Hij hoopte ten slotte van harte dat, wanneer voor de beklaagde het laatse uur zou aanbreken, hetwelk zij waarschijnlijk in gevangenschap zou doorbrengen, dat laatste uur voor haar niet te zeer zou worden belast door het vreselijke denkbeeld haar dochter in de bloei van haar leven op een afgrijselijke wijze van het leven te hebben beroofd.
Op luide toon betoonden de belangstellenden op de publieke tribune hun instemming met het requisitoir van Mr. Scholten. De president moest tot rust manen. Tijdens de zitting vielen van tijd tot tijd vrouwen in onmacht en moesten uit de zaal worden gebracht.
Tijdens de voorlezing van het vonnis door waarnemend president Mr. R. E. Oosting, wat drie kwartier in beslag nam, gaf het aanwezige publiek op fluisterende toon uiting aan haar afgrijzen en verontwaardiging over de daad van de weduwe. Een der aanwezige vrouwen verklaarde in tranen: “Ik wil nog bedelen voor mijn kinderen en zo’n mens vermoordt haar kind om geld”.
Mr.

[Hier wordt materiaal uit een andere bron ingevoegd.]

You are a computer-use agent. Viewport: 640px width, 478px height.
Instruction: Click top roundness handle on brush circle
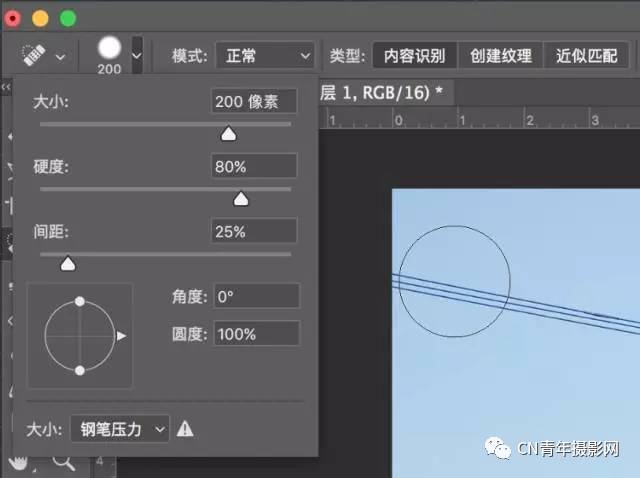(79, 302)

Oosting: “Ik heb de eer te nemen het volgende requisitoir: Overwegende dat wettig en overtuigend is bewezen hetgeen aan de beklaagde is ten laste gelegd, gezien artikel 289 van het wetboek van strafrecht, heb ik de eer te rekwireren dat de rechtbank de beklaagde schuldig verklare aan moord en haar deswege veroordeele tot levenslange gevangenisstraf”.
De weduwe snikte vaak luid, maar zonder tranen. De uitspraak werd vastgesteld op vrijdag 13 februari 1891. Om drie uur die middag werd de zitting gesloten. Alvorens zij werd weggeleid maakte de verdachte een buiging voor de rechters.